The ESP protocol has a view parameters which may be tuned for optimal
performance. While there are default values for each of this parameter
defined by the means of compile-time constants, it is desireable to
give the system administrator a way to modify these parameters without
doing a unload module, recompile, load module cycle every time.

Setting kernel parameters always involves passing some data from
user-space to kernel-space. The most generic way to do this would be
to create a new system call, write a user-space library exhibiting the
capabilities of this call and finally to create a application which
uses this library to allow retrieving or setting the parameters
needed. This is just the way iptables (which is the user-space part)
and netfilter (which is the part running in kernel-space) are
implemented \cite{iptables-netfilter}.

Fortunately, this is not necessary if the preferences to set have a
structure as simple as just a few integer values, which is the case
for the ESP protocol. To have a consistent interface for accessing
such parameters, the ``sysctl'' interface was introduced with the
4.4BSD version of Unix and ported to Linux as of kernel version
1.3.57.

\subsubsection {The Sysctl Interface}
\label{sysctl-interface}

The sysctl interface consists of a single function\footnote{Under BSD,
  two more sysctl-related functions exist. These are
  \fname{sysctlbyname} and \fname{sysctlnametomib} and allow for
  accessing the sysctl interface via human-readable names instead of
  an array of intergers.} implemented in the standard C library, libc.
This function transports the parameter to set from user- to
kernel-space and vice versa.
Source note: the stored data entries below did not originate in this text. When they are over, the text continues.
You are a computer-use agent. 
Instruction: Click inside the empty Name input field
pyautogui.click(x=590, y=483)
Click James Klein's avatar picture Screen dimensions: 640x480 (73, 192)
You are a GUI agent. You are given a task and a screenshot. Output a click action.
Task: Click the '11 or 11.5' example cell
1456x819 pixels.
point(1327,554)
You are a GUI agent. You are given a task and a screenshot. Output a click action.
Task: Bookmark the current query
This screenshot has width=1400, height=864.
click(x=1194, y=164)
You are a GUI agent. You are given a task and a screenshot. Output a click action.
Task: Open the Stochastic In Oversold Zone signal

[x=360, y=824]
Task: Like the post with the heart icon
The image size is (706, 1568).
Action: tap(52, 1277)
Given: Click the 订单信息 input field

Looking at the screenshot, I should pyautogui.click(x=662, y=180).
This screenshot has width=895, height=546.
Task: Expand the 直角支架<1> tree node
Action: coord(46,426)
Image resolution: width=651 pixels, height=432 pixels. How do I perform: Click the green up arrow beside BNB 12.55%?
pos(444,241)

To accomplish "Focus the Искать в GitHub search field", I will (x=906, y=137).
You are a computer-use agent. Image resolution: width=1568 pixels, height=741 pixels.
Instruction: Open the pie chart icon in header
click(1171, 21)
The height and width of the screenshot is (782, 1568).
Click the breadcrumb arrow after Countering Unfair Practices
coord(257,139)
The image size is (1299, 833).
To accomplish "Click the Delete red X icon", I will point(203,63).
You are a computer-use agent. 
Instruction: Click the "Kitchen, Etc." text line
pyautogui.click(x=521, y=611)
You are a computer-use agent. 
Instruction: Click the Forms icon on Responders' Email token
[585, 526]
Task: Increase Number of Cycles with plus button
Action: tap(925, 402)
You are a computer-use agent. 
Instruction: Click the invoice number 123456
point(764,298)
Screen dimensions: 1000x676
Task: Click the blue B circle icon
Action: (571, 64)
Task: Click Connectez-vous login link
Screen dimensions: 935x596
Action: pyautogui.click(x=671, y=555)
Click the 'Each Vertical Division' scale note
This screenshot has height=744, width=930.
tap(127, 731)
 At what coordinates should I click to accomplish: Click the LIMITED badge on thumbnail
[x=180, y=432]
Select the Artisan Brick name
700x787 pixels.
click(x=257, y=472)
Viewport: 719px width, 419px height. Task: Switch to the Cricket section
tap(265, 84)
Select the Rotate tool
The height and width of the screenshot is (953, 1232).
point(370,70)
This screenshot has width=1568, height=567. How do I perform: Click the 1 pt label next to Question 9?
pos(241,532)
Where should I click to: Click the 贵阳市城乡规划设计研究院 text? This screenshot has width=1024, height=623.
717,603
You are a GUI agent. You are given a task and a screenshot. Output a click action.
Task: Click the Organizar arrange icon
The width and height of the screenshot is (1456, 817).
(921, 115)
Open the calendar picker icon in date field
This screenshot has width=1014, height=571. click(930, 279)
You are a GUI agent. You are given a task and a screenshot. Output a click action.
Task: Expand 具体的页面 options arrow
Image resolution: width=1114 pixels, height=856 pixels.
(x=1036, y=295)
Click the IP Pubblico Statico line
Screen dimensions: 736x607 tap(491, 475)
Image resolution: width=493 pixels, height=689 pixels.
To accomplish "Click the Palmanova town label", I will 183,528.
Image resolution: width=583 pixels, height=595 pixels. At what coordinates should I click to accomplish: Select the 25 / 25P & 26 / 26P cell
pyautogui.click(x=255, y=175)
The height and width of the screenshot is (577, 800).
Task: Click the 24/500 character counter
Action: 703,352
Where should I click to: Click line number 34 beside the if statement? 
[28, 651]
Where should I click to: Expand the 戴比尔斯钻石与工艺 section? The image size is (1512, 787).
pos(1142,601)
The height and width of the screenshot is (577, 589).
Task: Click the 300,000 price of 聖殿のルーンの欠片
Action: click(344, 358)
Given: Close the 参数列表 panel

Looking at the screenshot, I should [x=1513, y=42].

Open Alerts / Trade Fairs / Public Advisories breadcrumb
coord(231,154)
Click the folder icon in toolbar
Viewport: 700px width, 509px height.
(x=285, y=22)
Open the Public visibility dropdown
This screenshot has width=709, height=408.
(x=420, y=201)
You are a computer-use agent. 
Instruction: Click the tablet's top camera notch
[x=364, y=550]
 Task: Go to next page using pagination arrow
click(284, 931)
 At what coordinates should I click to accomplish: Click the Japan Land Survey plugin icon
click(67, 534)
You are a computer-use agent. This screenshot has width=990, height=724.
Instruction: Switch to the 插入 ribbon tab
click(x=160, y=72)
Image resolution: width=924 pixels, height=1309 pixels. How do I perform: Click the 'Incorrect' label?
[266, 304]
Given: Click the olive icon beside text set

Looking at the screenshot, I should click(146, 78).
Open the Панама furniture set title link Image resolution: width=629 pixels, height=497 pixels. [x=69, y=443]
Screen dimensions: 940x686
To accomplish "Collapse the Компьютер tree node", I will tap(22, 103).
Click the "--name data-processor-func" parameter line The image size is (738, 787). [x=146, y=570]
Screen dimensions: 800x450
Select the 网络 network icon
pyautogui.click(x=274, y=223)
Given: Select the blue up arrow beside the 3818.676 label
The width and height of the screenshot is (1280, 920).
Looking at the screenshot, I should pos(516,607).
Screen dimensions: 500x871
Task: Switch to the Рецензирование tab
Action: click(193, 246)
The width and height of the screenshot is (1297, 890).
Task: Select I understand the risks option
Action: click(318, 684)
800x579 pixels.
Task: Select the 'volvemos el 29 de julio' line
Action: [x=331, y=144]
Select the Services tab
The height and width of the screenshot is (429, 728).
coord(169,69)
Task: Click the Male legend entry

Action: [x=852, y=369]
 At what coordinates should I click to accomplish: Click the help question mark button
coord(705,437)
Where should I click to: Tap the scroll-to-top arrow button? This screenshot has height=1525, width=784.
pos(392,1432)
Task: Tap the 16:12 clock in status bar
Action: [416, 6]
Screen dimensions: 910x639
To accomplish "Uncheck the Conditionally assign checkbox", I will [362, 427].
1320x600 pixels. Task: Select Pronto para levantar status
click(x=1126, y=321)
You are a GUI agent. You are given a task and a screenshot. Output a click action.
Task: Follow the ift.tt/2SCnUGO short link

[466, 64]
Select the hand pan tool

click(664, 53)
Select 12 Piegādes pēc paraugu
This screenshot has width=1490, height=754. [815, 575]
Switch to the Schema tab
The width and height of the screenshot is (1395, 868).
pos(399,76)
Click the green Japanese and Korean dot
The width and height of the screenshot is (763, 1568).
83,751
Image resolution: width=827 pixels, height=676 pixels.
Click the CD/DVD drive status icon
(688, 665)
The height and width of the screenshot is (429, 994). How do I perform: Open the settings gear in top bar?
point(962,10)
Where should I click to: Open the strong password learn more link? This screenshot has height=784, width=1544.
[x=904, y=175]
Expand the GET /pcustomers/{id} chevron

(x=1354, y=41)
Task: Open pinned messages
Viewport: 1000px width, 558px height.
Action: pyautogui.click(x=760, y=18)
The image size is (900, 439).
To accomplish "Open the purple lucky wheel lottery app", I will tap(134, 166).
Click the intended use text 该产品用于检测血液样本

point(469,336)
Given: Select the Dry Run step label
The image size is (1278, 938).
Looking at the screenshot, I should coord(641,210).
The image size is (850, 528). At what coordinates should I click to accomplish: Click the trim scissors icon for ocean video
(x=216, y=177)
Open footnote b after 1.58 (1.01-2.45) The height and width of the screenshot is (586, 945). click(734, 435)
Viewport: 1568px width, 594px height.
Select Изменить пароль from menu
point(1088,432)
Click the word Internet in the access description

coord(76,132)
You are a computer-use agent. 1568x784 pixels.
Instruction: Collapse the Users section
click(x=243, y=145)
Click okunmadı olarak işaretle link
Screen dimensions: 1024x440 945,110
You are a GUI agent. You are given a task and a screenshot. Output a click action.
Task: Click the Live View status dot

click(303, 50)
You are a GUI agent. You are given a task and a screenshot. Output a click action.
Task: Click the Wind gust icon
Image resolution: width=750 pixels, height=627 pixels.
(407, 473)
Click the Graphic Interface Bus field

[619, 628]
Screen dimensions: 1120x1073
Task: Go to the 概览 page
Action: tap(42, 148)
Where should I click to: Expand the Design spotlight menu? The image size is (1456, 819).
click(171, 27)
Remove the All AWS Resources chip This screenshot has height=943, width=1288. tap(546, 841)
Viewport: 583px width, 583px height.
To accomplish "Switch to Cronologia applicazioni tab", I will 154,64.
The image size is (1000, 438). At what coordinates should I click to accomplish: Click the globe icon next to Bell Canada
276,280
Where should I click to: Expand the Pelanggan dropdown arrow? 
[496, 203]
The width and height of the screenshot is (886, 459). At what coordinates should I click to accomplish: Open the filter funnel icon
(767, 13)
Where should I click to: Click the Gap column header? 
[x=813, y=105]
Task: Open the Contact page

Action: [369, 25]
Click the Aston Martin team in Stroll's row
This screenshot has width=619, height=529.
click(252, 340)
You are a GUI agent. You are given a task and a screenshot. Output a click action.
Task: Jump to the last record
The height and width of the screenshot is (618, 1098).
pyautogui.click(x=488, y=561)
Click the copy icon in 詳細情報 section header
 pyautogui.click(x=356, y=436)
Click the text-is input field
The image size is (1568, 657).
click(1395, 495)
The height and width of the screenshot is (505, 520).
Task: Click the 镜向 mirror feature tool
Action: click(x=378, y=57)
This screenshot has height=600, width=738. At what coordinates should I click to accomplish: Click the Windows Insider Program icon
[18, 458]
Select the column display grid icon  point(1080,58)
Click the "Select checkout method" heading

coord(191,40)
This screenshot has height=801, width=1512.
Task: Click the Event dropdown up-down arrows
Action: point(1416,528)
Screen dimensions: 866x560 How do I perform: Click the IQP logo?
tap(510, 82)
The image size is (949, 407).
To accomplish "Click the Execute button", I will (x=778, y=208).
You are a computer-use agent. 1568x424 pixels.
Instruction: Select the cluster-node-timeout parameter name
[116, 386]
This definition of this fuction is:

\begin{lstlisting}
int sysctl(int *name, u_int namelen,
           void *oldp, size_t *oldlenp,
           void *newp, size_t newlen);
\end{lstlisting}

The first two parameters tell the \fname{sysctl} function, which
kernel parameter shall be accessed by the means of an array of integer
values and the length of this array. All sysctl parameters are
organized in an out-tree, where the nodes and leaves are identified by
integer numbers. The array \fname{name} gives a path through this
tree; the root node is implicitly given. For the sake of
unambiguousness of the \fname{name} parameter, it is obviously
neccessary that the children of any node in the tree have associated
unique numbers. While this requirement is easy to stick with for the
interior nodes of an sub-tree added to this hierarchy, special care
has to be taken about the root of this sub-tree as outlined in
section~\ref{adding-sysctl}.

The next two parameters are for retrieving the old value of the
parameter and storing it at the memory pointed to by \fname{oldp}.
Finally, the last two parameters are for setting a new value. If one
of these operations is not desired, its corresponding parameters may
be set to zero. The sysctl interface itself does not make any
assumptions about the structure of the data passed between user- and
kernel-space, as the data is given by a \fname{void}-typed pointer.
The convention about the data transferred is implmented only in the
specific kernel module and the calling user-space application.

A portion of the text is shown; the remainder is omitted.